=== DATA PROVIDED ===

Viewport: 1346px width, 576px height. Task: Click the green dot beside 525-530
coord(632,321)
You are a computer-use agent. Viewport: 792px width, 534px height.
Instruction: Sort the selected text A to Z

===
=== DATA PROVIDED ===

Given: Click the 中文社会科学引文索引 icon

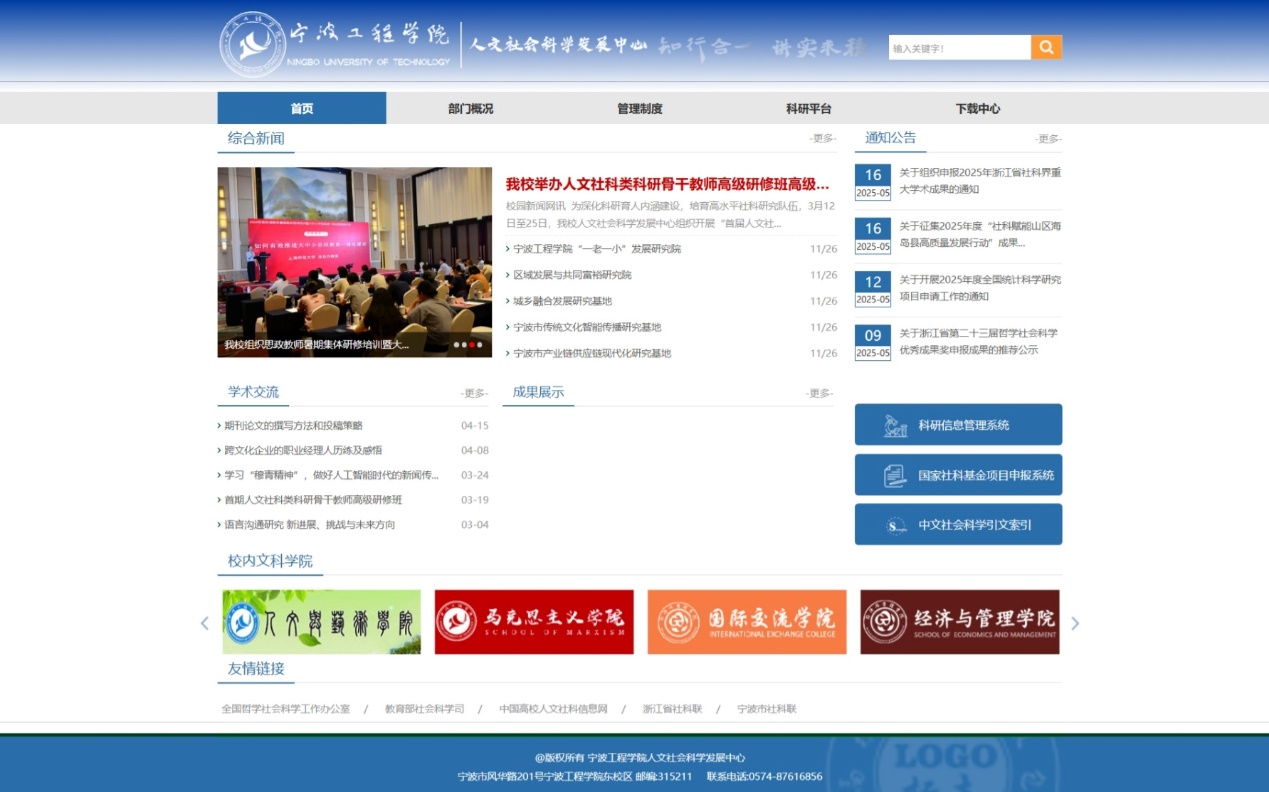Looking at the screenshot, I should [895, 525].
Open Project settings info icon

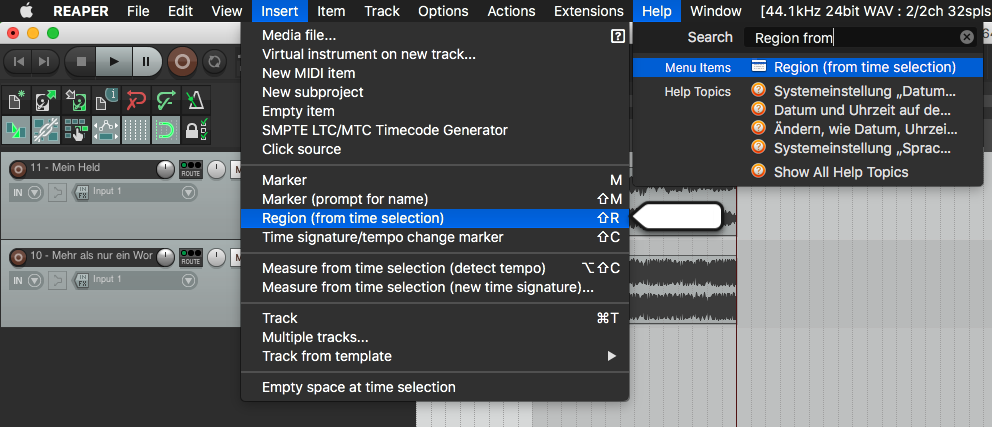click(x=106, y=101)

===

WHAT IS BEING ASKED. Output only an exact transcription of the lines above from the one with "You are a computer-use" up to and including the one with "Instruction: Sort the selected text A to Z".

RESPONSE FOR THIS EXERCISE.
You are a computer-use agent. Viewport: 792px width, 534px height.
Instruction: Sort the selected text A to Z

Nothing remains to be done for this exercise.